Benchmarks
Offloading performance and model quality, measured on real hardware.
Offloading Performance
Token generation rates with full expert offloading on an RTX 3090 (24 GB VRAM, 64 GB RAM, NVMe SSD).
| Model | Quant | Prefill | Decode | VRAM Cache Hit |
|---|---|---|---|---|
| lean-agent-35b | Q4_K_M | 10-15 tok/s | 6.7-7.6 tok/s | 93.1% |
| lean-agent-122b | Q4_K_M | - | 2.3 tok/s | - |
| lean-think-398b | Q4_K_M | Testing in progress | ||
All measurements on a single RTX 3090 with profile-guided preloading and speculative router prefetch enabled. Model load <1s. Preload throughput: 5.9 GB/s. CopyEngine prefetch hit rate: 81.3%.
Engine Features
Performance infrastructure built into the runtime.
93%
VRAM cache hit rate
LRU cache with profile-guided preloading
81%
Speculative prefetch hit rate
Router predicts next-layer experts ahead of computation
5.9 GB/s
Expert preload throughput
Async I/O via background thread pool
0.83s
Model load time
Core weights into VRAM, experts lazy-loaded via mmap
Bit-identical
Output vs llama.cpp
Cross-validated on 10 diverse prompts, same GGUF weights
Multi-GPU
Pipeline parallelism
Layers split across GPUs, output bit-identical to single-GPU
Hardware Reference Configurations
All benchmarks run on local hardware. No cloud GPUs.

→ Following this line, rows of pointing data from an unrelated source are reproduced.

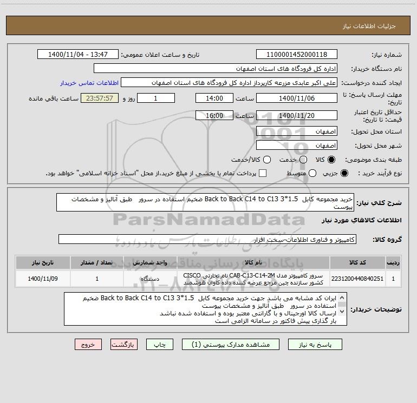Click the چاپ print button
Screen dimensions: 417x403
pos(160,344)
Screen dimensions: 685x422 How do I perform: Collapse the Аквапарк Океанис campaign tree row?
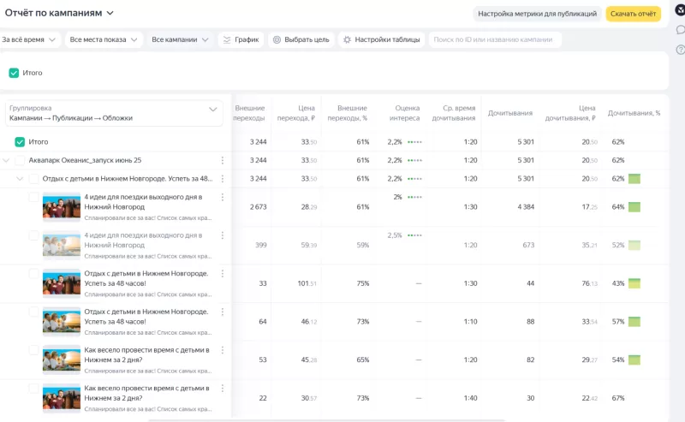pos(7,160)
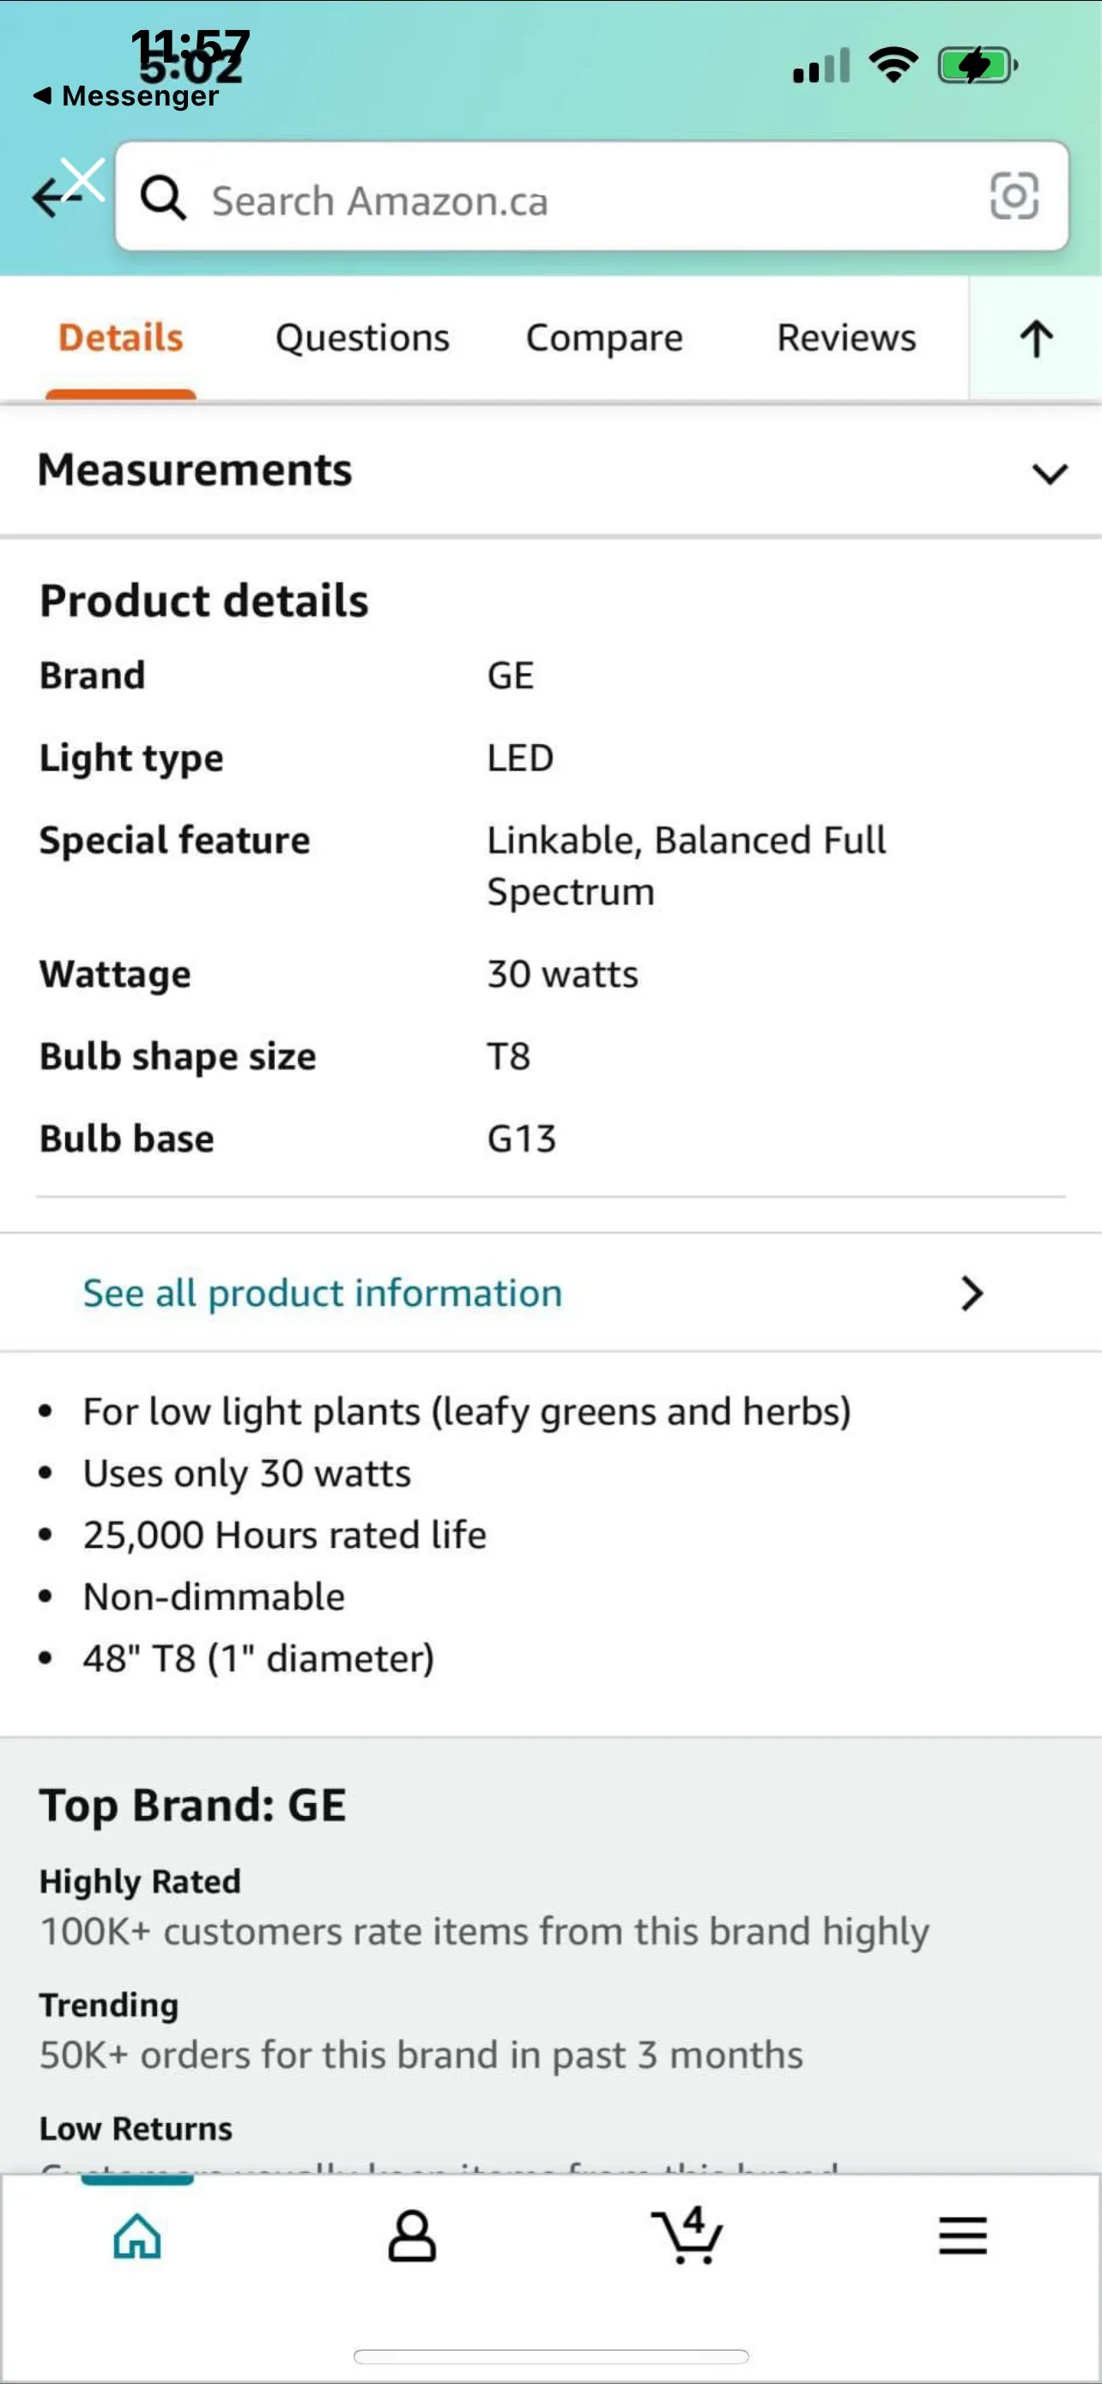Viewport: 1102px width, 2384px height.
Task: Open the cart showing 4 items
Action: click(688, 2237)
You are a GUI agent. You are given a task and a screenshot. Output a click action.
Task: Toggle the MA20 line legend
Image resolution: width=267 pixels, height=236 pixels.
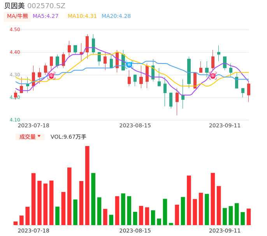tap(116, 16)
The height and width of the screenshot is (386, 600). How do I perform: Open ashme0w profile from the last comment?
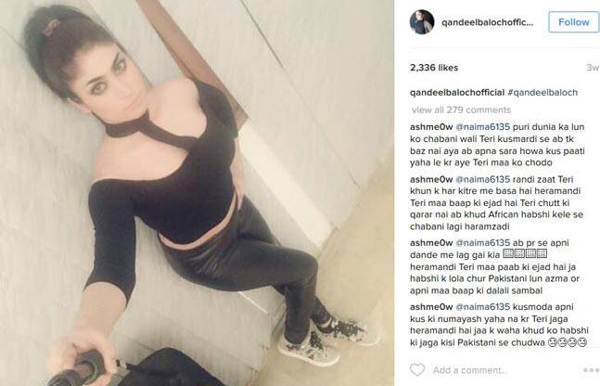[x=431, y=307]
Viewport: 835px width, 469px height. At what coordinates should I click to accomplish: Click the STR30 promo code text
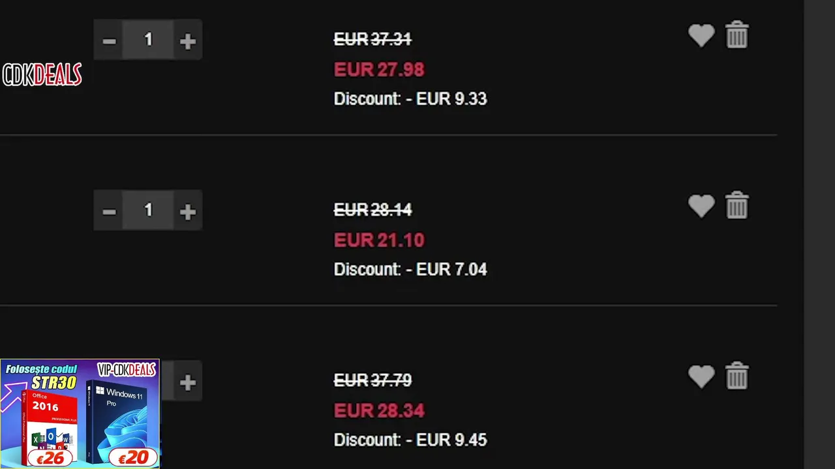pyautogui.click(x=53, y=382)
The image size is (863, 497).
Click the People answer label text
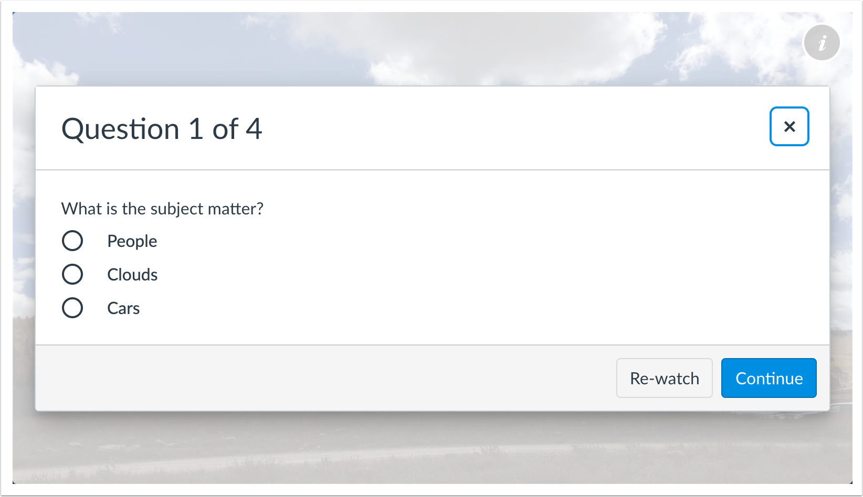[132, 241]
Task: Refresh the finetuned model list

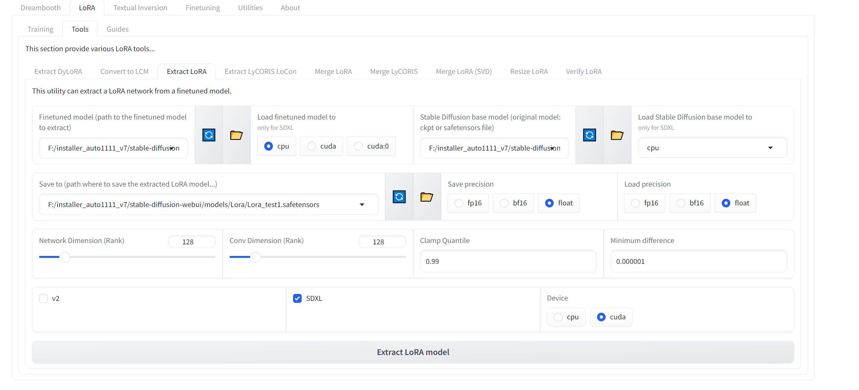Action: (209, 135)

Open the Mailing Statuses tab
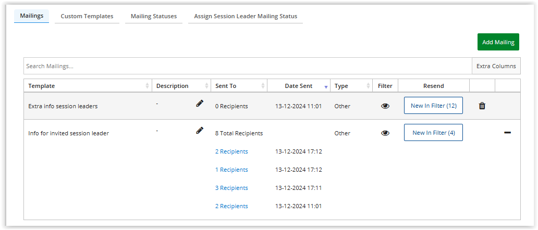(153, 16)
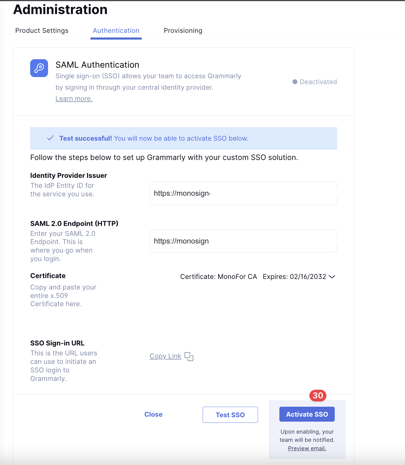Click the Deactivated status label

(x=318, y=82)
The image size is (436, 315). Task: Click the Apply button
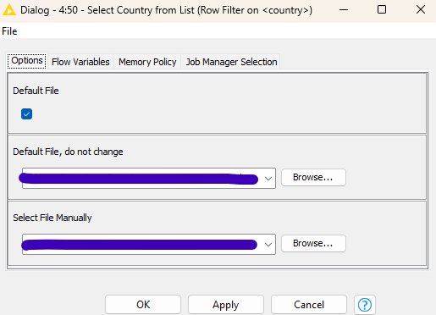click(226, 305)
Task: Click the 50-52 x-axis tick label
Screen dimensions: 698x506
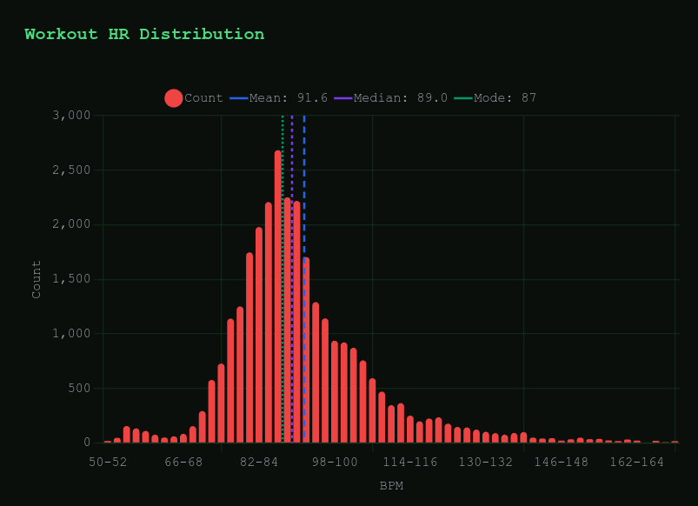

| Tier | VRAM | RAM | NVMe | Target Models |
|---|---|---|---|---|
| Minimal | 12 GB | 16 GB | 1.8 TB | lean-agent-35b, lean-coder-80b |
| Prosumer | 24 GB | 32 GB | 1.8 TB | lean-agent-122b |
| Enthusiast | 48 GB | 64 GB | 1.8 TB | lean-reason-397b, lean-think-398b |
Model Quality Benchmarks
Standard evals to confirm no capability regression from the lmpack pipeline.
Results coming soon.
MMLU, HumanEval, BFCL, IFEval, GSM8K, MATH - run via lm-evaluation-harness against lean serve.
Methodology
Offloading benchmarks measure tok/s, VRAM cache hit rate,
prefetch hit rate, and expert preload throughput. All results from
lean bench.
Cross-validation compares lean-engine output against llama.cpp on the same GGUF weights with greedy decoding. 4/10 prompts match token-for-token; 6/10 diverge only in freeform thinking text due to expected FP precision differences.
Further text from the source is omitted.